Esa tranquilidad tan propia de los barrios diplomáticos de cualquier parte del mundo, rápidamente evoca los momentos de calma en las películas de terror. Es que en las crisis como en las guerras todo es sospechoso.
Así, en medio de ese oasis de tranquilidad y diplomacia, se cocinan en silencio las negociaciones que en los próximos meses condimentarán la teleserie del euro. La protagonista, sin dudas, será una España que aún juega al póquer y no aclara -ni aclarará- si finalmente pedirá un rescate total. Un poco más atrás Italia, Portugal y Chipre, que ahora mismo preside la comunidad, también tendrán su momento, aunque un buen capítulo será cuando retomen la posibilidad -acá tose Merkel- de crear los polémicos eurobonos.
Pero mientras los diarios ya comienzan a hacer sus apuestas, y a medida que avanza la mañana en el barrio europeo, van apareciendo los turistas que se toman fotos con ese gran edificio con forma de i griega -la RAE ahora insiste en llamarla “ye”, será por la crisis- a sus espaldas. Las fotos no tienen mucha gracia, pero es inevitable pensar que todos los que posan ya sospechan que se están fotografiando frente a una ruina en potencia, que de pronto esa foto valdrá más por la anécdota futura que por otra cosa.

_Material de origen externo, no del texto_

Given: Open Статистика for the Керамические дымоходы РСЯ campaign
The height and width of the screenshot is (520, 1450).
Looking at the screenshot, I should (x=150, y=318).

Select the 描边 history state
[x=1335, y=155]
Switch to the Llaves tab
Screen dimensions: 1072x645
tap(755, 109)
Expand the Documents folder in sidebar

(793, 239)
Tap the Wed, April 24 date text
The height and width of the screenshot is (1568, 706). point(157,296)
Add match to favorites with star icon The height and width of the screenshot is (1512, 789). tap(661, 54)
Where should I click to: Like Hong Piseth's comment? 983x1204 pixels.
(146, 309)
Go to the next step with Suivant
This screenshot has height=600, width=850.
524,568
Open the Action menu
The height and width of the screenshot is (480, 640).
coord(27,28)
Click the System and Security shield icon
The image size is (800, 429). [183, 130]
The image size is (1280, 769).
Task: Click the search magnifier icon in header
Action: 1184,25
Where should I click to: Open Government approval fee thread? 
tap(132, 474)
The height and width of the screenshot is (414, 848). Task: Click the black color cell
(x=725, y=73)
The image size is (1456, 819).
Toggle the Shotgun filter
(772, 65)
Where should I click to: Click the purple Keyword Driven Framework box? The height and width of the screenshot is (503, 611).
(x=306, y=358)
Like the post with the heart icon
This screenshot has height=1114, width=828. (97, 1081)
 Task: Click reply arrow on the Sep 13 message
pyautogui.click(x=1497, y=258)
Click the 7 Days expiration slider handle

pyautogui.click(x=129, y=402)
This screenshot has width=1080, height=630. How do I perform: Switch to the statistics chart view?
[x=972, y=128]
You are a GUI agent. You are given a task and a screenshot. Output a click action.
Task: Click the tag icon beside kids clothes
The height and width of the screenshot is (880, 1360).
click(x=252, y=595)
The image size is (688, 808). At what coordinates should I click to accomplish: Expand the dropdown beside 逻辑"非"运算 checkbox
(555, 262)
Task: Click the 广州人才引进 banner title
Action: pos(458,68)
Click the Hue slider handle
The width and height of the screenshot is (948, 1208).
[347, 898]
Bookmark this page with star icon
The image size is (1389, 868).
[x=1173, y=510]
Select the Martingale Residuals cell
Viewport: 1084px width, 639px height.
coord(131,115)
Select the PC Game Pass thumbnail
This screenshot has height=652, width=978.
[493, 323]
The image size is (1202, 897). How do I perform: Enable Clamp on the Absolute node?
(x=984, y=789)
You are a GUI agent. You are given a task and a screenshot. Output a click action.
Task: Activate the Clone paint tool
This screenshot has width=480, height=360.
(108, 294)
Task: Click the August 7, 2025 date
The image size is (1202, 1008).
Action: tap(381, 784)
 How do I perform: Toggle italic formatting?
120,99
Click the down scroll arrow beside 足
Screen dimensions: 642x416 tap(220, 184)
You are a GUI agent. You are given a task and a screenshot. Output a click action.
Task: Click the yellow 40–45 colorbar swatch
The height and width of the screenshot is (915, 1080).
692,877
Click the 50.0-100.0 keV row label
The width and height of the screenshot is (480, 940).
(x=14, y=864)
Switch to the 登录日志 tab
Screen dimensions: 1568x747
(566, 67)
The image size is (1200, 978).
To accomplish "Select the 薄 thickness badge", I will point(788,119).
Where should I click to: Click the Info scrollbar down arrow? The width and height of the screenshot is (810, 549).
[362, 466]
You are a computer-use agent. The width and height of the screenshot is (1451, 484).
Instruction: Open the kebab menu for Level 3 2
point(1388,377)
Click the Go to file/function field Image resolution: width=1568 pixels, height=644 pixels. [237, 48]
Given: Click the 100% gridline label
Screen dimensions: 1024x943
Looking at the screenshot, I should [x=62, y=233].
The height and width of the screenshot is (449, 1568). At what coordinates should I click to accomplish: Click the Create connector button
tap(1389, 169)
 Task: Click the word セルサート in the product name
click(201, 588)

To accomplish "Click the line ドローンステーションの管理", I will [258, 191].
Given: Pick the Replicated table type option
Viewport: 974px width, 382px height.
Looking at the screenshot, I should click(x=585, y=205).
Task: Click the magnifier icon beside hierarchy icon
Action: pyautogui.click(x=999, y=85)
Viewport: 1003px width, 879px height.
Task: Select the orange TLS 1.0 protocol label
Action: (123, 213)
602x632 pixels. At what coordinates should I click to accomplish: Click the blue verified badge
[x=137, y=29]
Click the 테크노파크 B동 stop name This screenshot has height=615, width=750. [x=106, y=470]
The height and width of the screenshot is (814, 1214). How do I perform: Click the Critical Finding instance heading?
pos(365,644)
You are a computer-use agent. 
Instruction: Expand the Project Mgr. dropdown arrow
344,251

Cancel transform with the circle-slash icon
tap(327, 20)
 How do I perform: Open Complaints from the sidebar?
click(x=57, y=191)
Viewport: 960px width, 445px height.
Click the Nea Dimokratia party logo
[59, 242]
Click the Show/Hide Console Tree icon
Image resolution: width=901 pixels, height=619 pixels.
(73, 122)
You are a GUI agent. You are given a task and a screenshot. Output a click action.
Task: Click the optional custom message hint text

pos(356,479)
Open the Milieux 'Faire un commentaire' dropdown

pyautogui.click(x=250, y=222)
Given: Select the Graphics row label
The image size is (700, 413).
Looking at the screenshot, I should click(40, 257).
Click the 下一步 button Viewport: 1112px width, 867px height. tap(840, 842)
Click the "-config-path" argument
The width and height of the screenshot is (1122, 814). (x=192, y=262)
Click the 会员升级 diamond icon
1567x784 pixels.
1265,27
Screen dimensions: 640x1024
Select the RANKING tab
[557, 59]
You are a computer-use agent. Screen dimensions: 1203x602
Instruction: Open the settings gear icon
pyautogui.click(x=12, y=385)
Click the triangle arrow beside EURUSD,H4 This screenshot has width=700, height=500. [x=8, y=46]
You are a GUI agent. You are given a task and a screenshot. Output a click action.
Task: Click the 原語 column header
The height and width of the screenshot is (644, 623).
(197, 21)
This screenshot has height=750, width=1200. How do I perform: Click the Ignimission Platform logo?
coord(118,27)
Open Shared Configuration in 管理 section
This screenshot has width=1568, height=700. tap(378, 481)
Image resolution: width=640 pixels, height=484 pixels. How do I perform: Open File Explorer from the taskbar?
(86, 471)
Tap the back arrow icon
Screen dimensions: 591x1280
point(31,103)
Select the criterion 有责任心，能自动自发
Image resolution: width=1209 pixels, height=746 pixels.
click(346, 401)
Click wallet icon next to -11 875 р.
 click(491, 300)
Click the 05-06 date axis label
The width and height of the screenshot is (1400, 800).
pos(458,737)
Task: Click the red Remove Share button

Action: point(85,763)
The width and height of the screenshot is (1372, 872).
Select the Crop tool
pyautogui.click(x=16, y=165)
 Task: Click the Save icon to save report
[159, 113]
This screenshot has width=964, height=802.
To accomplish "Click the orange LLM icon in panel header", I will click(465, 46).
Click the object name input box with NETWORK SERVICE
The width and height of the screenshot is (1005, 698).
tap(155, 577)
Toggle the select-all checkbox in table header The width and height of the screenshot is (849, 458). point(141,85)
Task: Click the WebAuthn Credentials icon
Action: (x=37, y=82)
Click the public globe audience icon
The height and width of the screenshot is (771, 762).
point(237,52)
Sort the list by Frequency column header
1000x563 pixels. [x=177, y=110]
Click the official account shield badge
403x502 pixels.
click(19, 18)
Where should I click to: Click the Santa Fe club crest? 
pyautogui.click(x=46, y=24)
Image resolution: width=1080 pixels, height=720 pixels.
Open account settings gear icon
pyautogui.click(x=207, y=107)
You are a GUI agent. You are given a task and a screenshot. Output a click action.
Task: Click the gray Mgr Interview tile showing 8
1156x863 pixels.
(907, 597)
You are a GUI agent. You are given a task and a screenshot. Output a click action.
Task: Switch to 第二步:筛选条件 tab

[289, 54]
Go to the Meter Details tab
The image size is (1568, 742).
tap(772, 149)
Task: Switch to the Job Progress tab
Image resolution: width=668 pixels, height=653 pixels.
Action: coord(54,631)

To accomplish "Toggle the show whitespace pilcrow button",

En este ambiente de duda constante, y como un síntoma instalado desde que tambalean las cuentas corrientes, la calle está inquieta como no lo estaba hace mucho tiempo. Hace unos meses el filósofo rockstar esloveno Slavoj iek visitó un repleto Palacio de Bellas Artes, justo en el centro de Bruselas, y llamó a todos quienes dejaron la izquierda a comienzos de los años 90, a volver al regazo maternal y a pensarlo todo nuevamente. Por mientras, en Grecia se ponen de moda las redadas neonazis contra inmigrantes y en Holanda el ultraderechista partido de Geert Wilders, contrario a apoyar económicamente a los países del sur de Europa y enemigo declarado del islam, terminó con la coalición de gobierno y forzó a preparar nuevas elecciones.
Tal como el panorama político vuelve a su estado de alteración habitual a medida que el calendario avanza, Bruselas mantiene una calma digna de tarotista de matinal. Mal que mal a fines del año pasado el país obtuvo el curioso récord de estar 541 días sin un gobierno central y, en algún sentido, esa calma radical parece haber contagiado al barrio europeo, en donde oficialmente apuestan a que la crisis no sea más que un evento pasajero. Por mientras, el gran Parque del Cincuentenario sigue tan verde como siempre, el ramadán se tomó alegremente las noches del verano, en el reactor nuclear de Amberes acaban de encontrar miles de pequeñas fisuras irreparables y, pese a todo, el euro pasó agosto.